I was eating at a very nice restaurant this weekend when the question of customer service came up. The young lady waiting on our group did everything by the book – made sure that we had water at the table, made menu recommendations, took our order, got the order correct (which seems to be more and more of a problem these days – especially with waiters that are just using their memory instead of an order pad), and checked to make sure our meal was correct and tasty. (She did a very poor job of following up after we had eaten and disappeared when we were looking for our check but that is not relevant to this discussion).
The problem was that she had no personality. Although she was professional and did what she was supposed to do, she never connected with us as individuals and we never warmed to her. Instead of being helpful she came across as brusque, hard, and going through the motions.
Hence, the conversation at our table about what makes up good customer service. We came to the consensus that we would rather have less perfection and more humanity. To make customer service real it must connect on a human basis. The staff and the customer need to make a true connection.

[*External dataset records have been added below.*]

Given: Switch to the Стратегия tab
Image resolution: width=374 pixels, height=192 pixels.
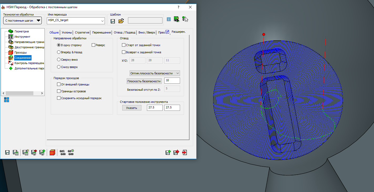Looking at the screenshot, I should click(x=82, y=32).
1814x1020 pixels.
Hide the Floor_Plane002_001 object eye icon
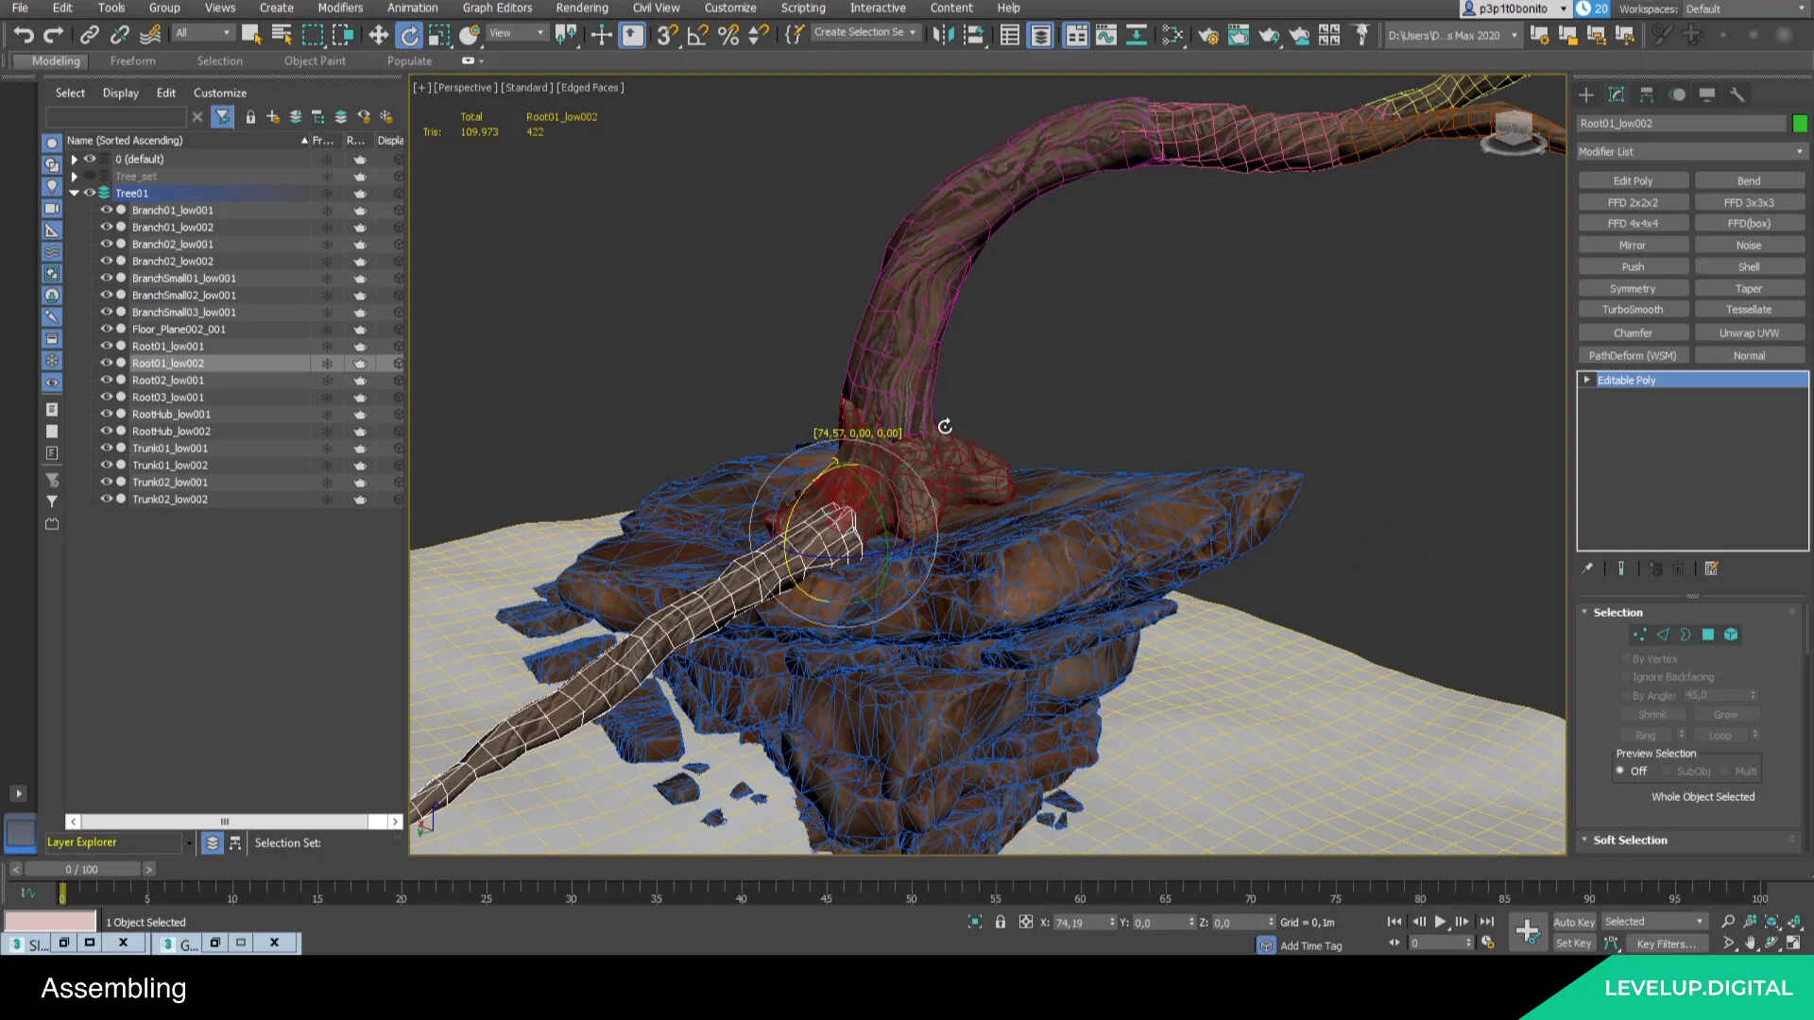(106, 329)
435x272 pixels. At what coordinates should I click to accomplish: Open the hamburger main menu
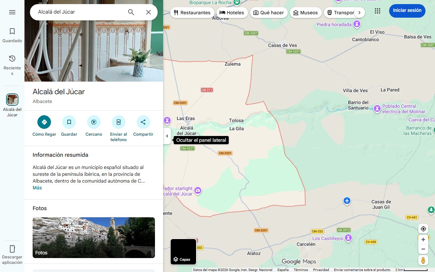pyautogui.click(x=12, y=12)
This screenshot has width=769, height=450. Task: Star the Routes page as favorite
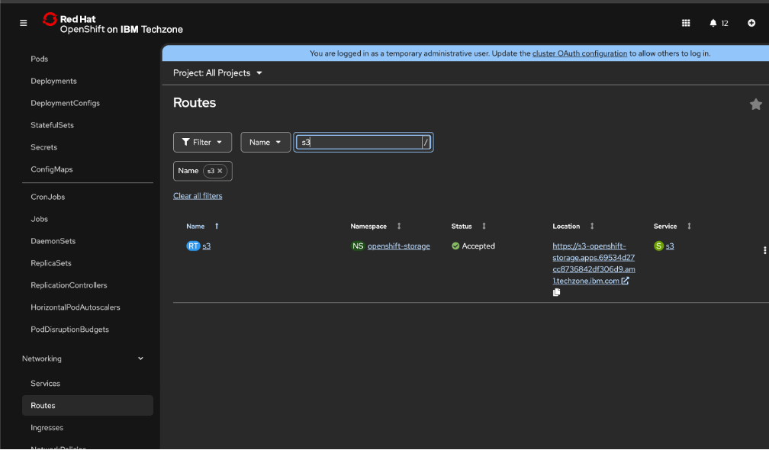click(x=755, y=104)
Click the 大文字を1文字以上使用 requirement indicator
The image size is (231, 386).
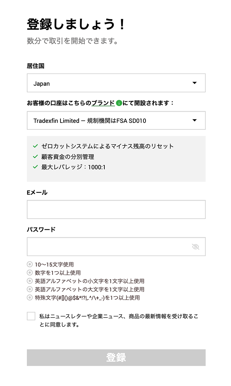(30, 289)
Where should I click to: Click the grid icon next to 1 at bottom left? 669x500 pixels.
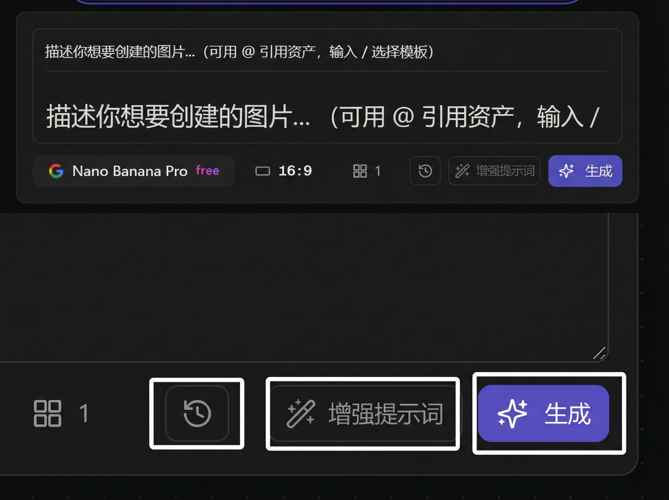[x=48, y=413]
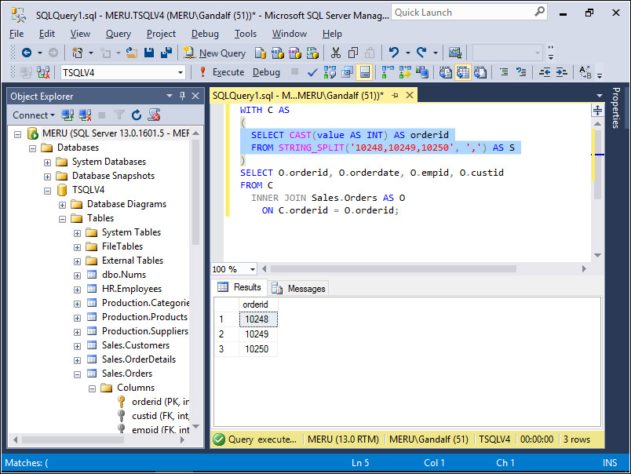Click the Disconnect icon in Object Explorer
This screenshot has width=631, height=474.
85,115
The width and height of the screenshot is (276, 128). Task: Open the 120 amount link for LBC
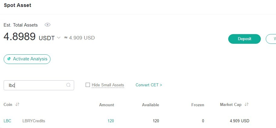(111, 121)
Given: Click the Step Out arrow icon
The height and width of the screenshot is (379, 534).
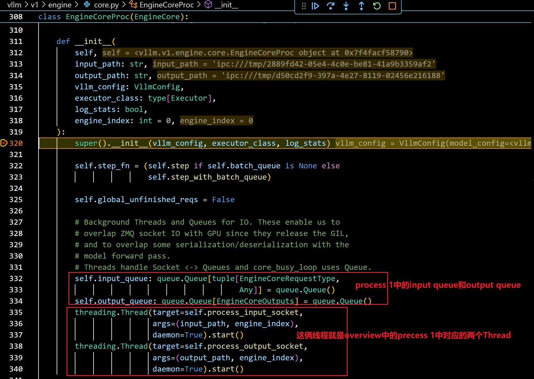Looking at the screenshot, I should (x=361, y=6).
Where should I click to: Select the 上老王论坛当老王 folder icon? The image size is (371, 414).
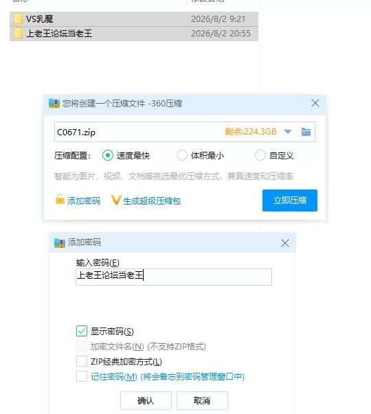[x=18, y=34]
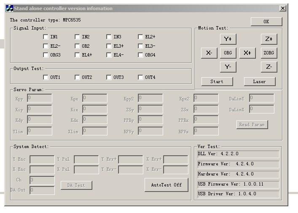Enable the IN1 signal input checkbox

pyautogui.click(x=46, y=37)
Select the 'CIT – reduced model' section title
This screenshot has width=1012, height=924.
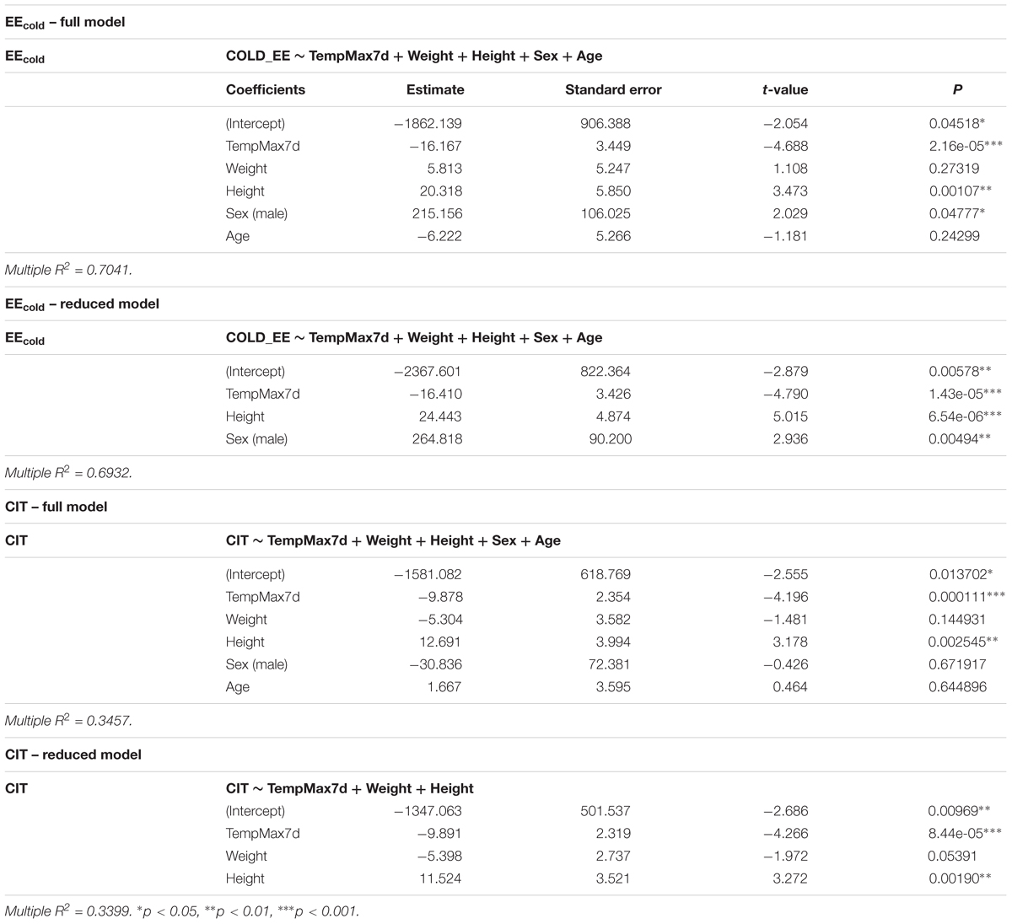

Years ago it was all the rage to have counter staff look at the customer’s credit card or check (remember those?) and say “Thank you Mr. Smith” at the end of the transaction. We’ve always felt that if that is all that is done it comes across very hollow and perfunctory.
We encourage our staff to greet each customer as they walk into the store. This shows that they are recognized as a guest in our home (it is also an incredible deterrent to store theft and robbery but that is another article). If the customer is hesitating in the store we ask if we can be of assistance. When they come to the counter we ask them if we can get them anything else and try to upsell them with only one item (if they buy cigarettes – do they need a lighter; if beer – do they want chips to go with it?). After the transaction completes we say “Thank you. We hope you come back soon”. If we have the customer’s name from a credit card we encourage the staff to use it but only if they feel comfortable addressing a stranger by name. Above all, it must be genuine.
The bottom line is that our staff should feel that they are the host and the customer is a guest in their home. Any interaction between the staff and the customer must be within the staff’s comfort zone – how would they speak to some one in their home. What we don’t want is a clerk following a script and repeating bromides by rote. We want the guest to feel welcome, secure, and at ease. If we can convey that feeling to the customer they will spend more time in the store, the purchase will be larger, and we will have a repeat customer.
Warmth and genuine interest beats perfunctory “I have to say this” script following anytime.